Categories will range from apparel and footwear to accessories and home wares, all discounted up to 90 percent off retail prices. Brands and products will be featured on a rotating basis, the company said in a statement.

Combining physical retail with online commerce, the limited-inventory sales will take place both at popups across the country and on the company’s website. Members will receive notifications a few days prior to each event, indicating the timing and location of the popup, and inviting members to preview the sales.

The company anticipates that each sales event will run between three to four days, depending on inventory levels. Members will be able to purchase both in person and on the ItsLikeFashion.com site.

Concerns about retail’s waste problem have rocked the fashion industry, and consumers are taking note. Retailers in the U.S. alone send billions of pounds of unsold apparel to landfills annually.
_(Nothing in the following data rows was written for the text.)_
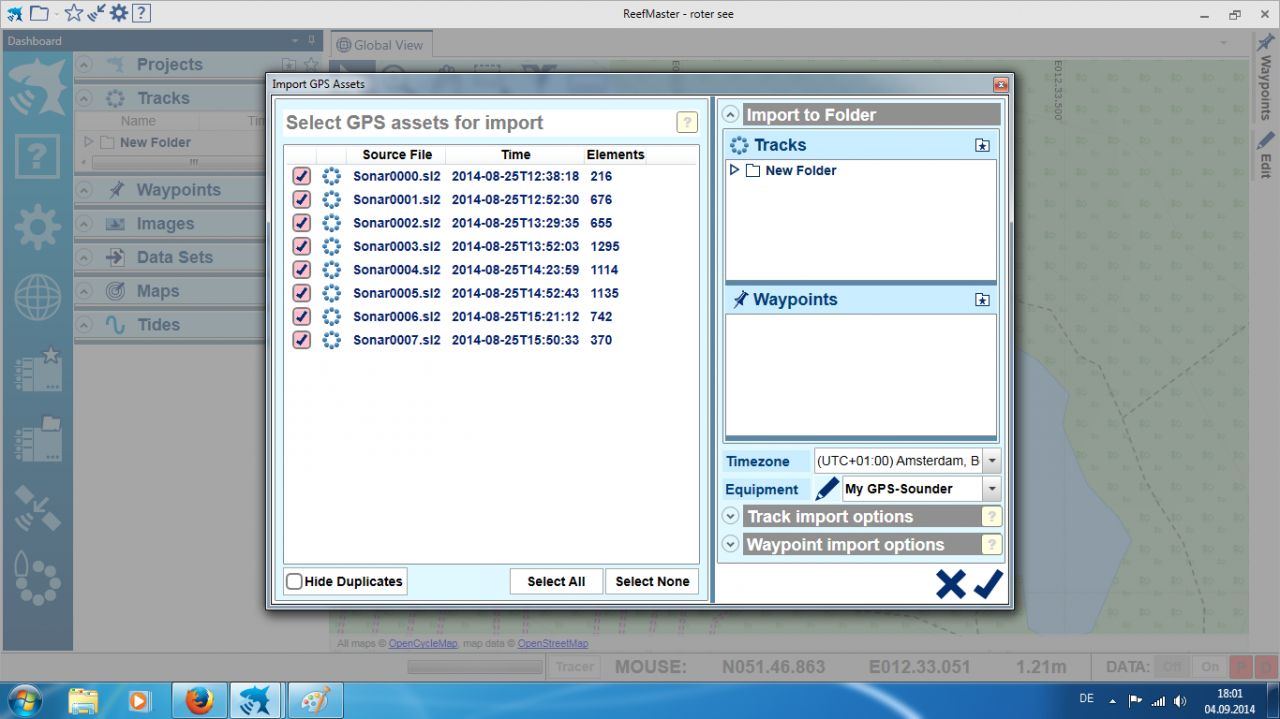The height and width of the screenshot is (719, 1280).
Task: Expand New Folder in import Tracks tree
Action: [x=735, y=171]
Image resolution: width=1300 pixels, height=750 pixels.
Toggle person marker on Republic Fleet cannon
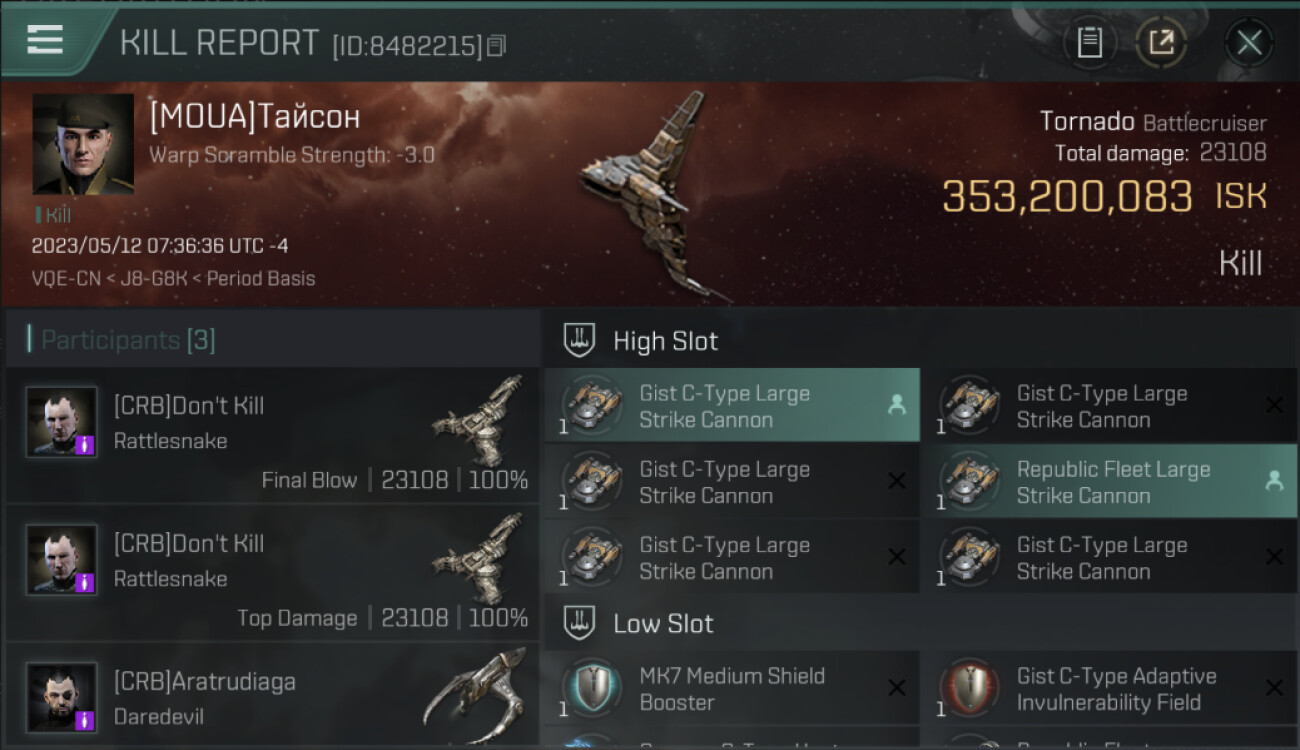point(1274,481)
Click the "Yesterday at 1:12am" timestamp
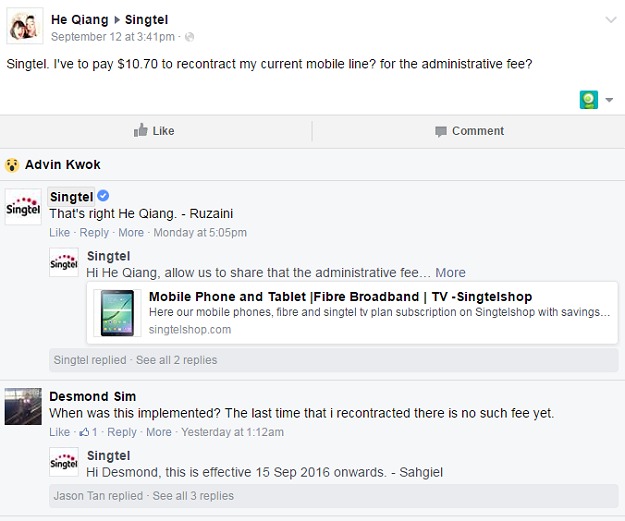This screenshot has width=625, height=521. pos(231,432)
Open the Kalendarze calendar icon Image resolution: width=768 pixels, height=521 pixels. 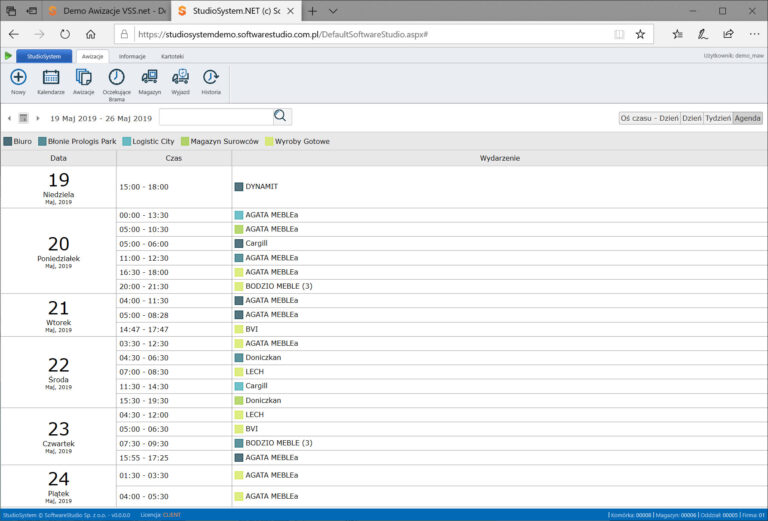point(51,77)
Additionally, returns create more than five billion pounds of waste each year, totaling 15 million metric tons of carbon dioxide, ItsLikeFashion.com said. According to data management and analytics firm 1010Data, online returns happen twice as frequently as in-store returns, and the associated losses are multifaceted. And ItsLikeFashion.com claims e-commerce returns are more than double those for brick-and-mortar, at 25 percent versus 9 percent.

In addition to the cost and carbon footprint of shipping items back to a retailer, there’s also the possibility that returned items may need to be sold at a discount—or trashed completely due to damage.

“ItsLikeFashion.com has joined the fight to reduce the amount of excess inventory headed to landfills or incineration by providing manufacturers a more sustainable, ‘greener’ alternative to liquidate their inventories,” the company said.